§ EXERCISE: Within the data below, find the string "объявления" and return each line where it occurs.

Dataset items
======

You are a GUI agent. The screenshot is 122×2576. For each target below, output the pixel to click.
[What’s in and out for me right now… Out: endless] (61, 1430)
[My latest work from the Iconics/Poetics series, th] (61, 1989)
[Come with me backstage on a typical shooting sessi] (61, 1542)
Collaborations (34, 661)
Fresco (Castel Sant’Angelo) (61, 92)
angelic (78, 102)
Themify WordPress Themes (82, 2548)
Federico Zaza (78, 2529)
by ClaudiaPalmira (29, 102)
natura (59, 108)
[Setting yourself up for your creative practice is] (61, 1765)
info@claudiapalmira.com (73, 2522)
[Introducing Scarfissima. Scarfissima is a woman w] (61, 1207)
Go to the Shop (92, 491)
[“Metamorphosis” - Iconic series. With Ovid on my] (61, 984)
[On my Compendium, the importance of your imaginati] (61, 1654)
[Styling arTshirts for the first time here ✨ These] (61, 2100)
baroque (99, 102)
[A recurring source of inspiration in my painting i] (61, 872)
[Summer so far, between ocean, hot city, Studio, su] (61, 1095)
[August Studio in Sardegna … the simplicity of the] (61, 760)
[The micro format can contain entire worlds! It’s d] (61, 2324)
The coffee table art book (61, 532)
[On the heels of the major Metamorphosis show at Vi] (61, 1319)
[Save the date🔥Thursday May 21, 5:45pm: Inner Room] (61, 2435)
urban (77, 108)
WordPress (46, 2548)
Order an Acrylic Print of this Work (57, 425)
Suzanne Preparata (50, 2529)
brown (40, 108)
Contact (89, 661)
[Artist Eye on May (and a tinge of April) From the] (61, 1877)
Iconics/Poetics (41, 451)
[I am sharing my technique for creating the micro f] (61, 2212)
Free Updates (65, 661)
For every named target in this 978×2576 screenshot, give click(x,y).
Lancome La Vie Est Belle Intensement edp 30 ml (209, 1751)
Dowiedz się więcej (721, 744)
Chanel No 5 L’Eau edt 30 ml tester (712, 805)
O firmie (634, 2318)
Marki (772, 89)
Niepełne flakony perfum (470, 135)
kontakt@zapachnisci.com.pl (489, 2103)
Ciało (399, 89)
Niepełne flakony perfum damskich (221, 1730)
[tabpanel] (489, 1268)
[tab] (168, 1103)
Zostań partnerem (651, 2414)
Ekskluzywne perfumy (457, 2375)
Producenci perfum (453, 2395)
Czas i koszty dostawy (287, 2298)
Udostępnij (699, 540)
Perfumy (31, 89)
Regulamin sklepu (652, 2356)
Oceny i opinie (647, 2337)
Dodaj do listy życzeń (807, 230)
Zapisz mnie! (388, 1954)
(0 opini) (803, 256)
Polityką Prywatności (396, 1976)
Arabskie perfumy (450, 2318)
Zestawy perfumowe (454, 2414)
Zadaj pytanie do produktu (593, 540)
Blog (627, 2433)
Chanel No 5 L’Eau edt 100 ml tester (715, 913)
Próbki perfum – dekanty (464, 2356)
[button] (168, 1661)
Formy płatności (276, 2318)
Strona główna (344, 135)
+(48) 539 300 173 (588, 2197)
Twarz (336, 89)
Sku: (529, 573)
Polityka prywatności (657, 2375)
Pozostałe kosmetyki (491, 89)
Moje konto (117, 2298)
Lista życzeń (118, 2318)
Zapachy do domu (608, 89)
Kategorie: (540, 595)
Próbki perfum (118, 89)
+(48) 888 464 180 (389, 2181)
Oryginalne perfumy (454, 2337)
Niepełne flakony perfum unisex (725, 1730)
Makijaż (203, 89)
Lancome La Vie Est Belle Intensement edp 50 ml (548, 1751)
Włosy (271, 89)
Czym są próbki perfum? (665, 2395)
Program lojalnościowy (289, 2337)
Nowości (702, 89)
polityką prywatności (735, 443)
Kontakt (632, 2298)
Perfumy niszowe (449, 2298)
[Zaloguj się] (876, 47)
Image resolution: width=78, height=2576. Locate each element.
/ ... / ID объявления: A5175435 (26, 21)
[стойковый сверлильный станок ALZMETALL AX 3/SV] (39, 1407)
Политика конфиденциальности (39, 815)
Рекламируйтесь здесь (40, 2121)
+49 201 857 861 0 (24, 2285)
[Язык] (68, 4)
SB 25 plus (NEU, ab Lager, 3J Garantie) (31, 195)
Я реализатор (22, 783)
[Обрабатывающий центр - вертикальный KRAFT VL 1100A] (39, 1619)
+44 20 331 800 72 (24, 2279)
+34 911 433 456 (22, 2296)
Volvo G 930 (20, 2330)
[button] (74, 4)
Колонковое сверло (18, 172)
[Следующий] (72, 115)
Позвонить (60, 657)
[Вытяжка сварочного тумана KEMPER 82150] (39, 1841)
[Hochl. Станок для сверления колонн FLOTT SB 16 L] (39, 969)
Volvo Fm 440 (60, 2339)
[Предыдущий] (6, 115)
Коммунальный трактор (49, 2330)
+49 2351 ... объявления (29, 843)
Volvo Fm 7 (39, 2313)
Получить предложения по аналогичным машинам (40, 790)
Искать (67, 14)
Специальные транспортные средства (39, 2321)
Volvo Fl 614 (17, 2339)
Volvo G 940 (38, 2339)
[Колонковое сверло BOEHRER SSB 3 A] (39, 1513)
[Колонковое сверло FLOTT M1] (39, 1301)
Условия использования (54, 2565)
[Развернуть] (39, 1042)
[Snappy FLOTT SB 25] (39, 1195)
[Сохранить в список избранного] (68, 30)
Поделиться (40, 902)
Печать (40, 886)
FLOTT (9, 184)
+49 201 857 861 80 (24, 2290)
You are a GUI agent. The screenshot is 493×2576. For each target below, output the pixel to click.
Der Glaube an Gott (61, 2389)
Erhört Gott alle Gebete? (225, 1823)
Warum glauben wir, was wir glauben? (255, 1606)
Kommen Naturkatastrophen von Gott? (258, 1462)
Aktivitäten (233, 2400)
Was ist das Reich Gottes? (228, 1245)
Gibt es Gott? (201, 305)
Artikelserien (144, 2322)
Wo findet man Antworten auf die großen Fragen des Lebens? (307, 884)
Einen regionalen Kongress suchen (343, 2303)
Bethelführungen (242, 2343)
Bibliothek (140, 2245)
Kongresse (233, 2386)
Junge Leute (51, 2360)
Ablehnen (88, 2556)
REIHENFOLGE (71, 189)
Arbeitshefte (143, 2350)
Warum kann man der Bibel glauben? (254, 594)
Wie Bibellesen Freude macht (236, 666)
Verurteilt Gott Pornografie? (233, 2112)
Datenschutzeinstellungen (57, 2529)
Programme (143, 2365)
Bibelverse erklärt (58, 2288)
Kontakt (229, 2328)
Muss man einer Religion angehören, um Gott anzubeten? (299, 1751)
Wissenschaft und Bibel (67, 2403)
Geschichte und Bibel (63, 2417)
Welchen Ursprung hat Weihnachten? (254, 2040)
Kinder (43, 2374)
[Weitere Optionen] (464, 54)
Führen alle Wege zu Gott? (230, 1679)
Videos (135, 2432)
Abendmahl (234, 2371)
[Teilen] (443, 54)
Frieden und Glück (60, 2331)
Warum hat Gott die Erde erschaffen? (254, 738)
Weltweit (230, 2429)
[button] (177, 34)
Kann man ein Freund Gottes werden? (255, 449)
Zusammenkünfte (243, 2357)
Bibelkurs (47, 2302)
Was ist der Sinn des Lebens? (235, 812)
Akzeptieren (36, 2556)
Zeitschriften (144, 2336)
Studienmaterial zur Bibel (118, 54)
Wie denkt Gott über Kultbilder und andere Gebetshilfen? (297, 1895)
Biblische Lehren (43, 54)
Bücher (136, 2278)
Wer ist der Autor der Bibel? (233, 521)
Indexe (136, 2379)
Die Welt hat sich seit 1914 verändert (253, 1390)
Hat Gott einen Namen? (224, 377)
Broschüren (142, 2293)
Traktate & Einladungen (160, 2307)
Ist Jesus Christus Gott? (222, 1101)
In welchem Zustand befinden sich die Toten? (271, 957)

======

§ REPLY:
/ ... / ID объявления: A5175435 (26, 21)
+49 2351 ... объявления (29, 843)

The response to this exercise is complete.